2014

Alberta export growth steady through 2014 thanks to rising energy production, weaker dollar: EDC

EDMONTON, May 15, 2013 /CNW/ - Alberta's international exports are set for steady growth over the next two years, across all sectors, according to Export Development Canada's (EDC) Global Export Forecast.

EDC's Chief Economist, Peter Hall, was in Edmonton today to deliver his provincial export forecast to the Canadian Manufacturing and Exporters (CME) membership, where he predicted Alberta's exports will grow by 9 per cent in 2013 and a further 6 per cent in 2014.

"Alberta's export story over the next two years will be determined by both the capacity to ship crude oil and pricing of natural gas. Conditions will be helped by a dollar that's eased back from parity," said Mr. Hall.

The energy sector dominates Alberta's exports, accounting for approximately 73 per cent of the province's total international sales. Mr. Hall predicted that provincial exports of energy products will grow by 9 per cent in 2013 and 7 per cent in 2014, on the heels of only 2 per cent growth in 2012.

"While global crude prices have stabilized, Alberta's crude has been sharply discounted because of tight transportation capacity constraints," Mr. Hall explained. "Earlier this year, the price gap between WTI and Western Canadian Select crude averaged about USD 20/bbl, a wedge that adds up to about $16 billion in annual losses. Rail capacity increases and pipeline repurposing have together boosted shipments, and for the moment have narrowed the price gap. However, constraints remain a threat to the industry. Even so, crude exports to the U.S. should rise this year and next, the value of which is helped by an easing Canadian dollar."

"Lower U.S. inventories and rising prices will lift Alberta's natural gas export earnings at a double-digit pace this year and next," continued Mr. Hall. "Unfortunately, there's little incentive to increase Canadian production as long as Henry Hub prices remain below USD 5/mmbtu.
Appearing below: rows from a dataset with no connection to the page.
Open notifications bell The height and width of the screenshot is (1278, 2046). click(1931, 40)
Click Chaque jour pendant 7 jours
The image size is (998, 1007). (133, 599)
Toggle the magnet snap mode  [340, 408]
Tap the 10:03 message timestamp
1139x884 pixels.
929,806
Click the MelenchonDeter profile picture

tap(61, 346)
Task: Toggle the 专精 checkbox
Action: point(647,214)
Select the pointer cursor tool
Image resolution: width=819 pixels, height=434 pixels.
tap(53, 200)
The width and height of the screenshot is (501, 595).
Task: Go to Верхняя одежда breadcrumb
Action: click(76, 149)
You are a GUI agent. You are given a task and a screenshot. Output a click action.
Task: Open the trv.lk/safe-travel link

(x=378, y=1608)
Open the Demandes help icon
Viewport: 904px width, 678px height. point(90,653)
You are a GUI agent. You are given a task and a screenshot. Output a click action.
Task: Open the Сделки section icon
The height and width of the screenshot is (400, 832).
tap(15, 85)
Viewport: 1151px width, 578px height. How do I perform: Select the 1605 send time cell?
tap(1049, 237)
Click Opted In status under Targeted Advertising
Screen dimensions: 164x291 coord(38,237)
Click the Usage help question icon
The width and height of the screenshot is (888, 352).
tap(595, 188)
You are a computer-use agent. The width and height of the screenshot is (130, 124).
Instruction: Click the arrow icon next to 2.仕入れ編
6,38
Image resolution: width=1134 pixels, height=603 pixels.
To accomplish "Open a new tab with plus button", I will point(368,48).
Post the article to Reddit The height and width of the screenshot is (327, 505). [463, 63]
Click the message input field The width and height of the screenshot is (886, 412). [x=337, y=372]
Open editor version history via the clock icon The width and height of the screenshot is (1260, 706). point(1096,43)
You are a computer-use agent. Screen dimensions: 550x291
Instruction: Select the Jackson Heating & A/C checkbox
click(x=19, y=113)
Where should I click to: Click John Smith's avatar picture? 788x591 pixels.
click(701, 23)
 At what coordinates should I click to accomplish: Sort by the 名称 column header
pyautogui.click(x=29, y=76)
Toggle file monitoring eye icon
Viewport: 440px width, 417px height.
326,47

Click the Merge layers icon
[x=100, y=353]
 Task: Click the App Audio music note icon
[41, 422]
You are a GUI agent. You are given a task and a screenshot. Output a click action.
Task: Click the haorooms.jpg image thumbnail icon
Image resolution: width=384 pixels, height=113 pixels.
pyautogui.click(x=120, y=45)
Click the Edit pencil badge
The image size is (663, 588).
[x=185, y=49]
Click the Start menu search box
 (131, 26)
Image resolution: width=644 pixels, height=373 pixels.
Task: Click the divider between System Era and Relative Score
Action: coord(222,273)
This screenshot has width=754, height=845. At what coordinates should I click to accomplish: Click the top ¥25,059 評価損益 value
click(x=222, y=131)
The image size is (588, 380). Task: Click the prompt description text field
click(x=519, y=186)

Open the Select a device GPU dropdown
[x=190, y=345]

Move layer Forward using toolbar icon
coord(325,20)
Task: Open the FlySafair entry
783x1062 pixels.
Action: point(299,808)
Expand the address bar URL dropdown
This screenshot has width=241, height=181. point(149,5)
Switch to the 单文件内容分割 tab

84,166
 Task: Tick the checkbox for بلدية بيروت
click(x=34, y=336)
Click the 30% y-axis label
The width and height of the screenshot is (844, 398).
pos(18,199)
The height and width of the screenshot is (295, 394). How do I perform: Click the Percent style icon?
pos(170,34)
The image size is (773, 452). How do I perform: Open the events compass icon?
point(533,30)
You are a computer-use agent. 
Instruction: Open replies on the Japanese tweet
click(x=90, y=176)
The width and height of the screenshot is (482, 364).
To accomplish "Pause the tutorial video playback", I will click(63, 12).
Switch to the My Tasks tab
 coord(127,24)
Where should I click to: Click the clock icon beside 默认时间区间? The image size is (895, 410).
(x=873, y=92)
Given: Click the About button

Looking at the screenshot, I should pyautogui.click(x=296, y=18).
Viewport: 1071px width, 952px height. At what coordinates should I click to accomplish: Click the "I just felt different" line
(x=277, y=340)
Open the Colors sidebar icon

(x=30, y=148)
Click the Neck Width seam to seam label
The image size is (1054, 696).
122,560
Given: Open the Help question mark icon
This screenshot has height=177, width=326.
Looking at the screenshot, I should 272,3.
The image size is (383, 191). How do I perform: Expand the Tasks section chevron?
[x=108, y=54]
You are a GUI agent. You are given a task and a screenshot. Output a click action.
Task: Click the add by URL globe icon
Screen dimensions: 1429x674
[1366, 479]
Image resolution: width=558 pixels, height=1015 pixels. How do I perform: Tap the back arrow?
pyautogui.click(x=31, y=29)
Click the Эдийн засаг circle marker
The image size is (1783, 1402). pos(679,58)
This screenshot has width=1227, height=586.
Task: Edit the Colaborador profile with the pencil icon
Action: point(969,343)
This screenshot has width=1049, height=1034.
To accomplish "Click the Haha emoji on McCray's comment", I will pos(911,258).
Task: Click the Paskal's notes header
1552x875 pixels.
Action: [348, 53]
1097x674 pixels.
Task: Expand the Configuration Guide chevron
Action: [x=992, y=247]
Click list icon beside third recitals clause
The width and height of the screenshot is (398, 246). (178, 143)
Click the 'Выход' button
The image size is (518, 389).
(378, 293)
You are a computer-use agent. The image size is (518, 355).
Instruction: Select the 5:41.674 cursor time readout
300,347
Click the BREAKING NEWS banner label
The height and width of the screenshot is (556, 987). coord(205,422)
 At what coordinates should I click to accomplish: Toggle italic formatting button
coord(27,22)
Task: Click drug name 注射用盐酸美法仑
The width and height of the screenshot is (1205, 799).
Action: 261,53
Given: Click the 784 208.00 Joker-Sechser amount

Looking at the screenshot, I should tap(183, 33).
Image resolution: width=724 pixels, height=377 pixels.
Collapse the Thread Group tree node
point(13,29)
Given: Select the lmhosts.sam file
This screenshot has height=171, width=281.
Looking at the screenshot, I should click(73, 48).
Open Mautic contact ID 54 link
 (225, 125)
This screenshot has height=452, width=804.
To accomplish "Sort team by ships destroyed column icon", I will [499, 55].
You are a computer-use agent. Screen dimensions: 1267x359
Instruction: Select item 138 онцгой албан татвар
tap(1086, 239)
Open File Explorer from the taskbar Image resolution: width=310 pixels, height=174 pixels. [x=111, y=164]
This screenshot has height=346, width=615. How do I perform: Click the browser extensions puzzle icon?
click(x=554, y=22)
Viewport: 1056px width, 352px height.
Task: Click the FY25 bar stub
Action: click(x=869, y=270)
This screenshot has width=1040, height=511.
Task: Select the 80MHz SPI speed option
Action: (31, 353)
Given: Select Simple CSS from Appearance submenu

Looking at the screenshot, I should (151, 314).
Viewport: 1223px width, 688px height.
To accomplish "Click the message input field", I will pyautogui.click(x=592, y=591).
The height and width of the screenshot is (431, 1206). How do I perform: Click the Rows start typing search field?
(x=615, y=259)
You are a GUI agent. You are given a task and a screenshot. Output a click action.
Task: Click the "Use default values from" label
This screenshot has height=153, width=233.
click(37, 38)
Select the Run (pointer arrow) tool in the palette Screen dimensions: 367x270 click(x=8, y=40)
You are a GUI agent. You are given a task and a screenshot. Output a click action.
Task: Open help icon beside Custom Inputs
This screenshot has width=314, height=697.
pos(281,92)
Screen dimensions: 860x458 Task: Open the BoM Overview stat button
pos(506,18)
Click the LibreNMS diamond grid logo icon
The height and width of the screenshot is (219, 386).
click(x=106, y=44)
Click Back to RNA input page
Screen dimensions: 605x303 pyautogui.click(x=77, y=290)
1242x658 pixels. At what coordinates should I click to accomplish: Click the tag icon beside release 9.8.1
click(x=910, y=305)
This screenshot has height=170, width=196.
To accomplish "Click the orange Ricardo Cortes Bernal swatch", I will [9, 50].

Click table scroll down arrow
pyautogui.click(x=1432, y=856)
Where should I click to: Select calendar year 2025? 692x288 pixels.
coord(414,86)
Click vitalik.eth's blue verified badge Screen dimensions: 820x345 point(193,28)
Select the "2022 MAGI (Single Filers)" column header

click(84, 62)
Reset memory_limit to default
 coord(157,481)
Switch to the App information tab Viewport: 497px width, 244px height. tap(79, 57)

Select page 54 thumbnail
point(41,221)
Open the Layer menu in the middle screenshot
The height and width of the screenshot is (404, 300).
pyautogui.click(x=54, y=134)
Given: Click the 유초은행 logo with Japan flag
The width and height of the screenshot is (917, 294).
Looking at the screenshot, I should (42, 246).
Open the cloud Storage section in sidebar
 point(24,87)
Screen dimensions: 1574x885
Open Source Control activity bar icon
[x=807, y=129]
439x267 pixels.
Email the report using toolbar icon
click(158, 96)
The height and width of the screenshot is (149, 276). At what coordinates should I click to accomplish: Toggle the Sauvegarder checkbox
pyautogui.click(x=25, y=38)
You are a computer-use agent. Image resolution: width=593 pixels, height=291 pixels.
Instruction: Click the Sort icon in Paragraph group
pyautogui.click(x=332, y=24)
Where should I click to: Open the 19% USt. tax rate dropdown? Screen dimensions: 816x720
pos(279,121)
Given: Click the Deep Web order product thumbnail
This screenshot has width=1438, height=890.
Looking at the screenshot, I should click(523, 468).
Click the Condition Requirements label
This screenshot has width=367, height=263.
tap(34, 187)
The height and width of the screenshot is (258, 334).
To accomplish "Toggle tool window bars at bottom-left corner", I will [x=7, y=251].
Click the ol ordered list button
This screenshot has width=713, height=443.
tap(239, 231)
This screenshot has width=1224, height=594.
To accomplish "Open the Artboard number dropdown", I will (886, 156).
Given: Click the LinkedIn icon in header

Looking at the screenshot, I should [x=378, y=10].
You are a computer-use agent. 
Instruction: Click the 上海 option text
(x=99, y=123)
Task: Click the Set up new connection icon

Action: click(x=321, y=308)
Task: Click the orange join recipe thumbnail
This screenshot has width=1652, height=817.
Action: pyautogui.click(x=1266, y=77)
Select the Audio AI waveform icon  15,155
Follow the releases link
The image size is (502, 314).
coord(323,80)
For Alberta gas, this forecast is all about prices. Volumes will likely decline as natural gas rigs are redeployed to more profitable crude oil servicing."

The U.S. recovery is expected to help the machinery/equipment (M&E) and forestry sectors, with industrial activity in the U.S. spurring M&E sales, while a resurgent U.S. housing market will be a boon to lumber exports

EDC's forecast noted that other export categories will perform well this year, but 2014 will be more of a mixed outcome. Fertilizer prices are predicted to slip a notch, even though Alberta is expected ship more this year. Metals and minerals will be up considerably in 2013, but chemicals will grow at a slower rate.

Nationally, Canadian merchandise exports are forecast to rise 9 per cent in 2013 and 5 per cent in 2014, while economic growth (GDP) is expected to rise 2.2 per cent this year and 1.9 next year. EDC is forecasting global growth of 3.5 per cent in 2013 and 4.2 per cent in 2014.

EDC's semi-annual Global Export Forecast addresses the latest global export conditions including market- and sector-specific insights to help Canadian exporting companies grow their international business and minimize risk. It also analyzes a range of risks for which exporters should be prepared. Read EDC's Global Export Forecast.

EDC is Canada's export credit agency, offering innovative commercial solutions to help Canadian exporters and investors expand their international business. EDC's knowledge and partnerships are used by more than 7,400 Canadian companies and their global customers in up to 200 markets worldwide each year. EDC is financially self-sustaining and a recognized leader in financial reporting and economic analysis.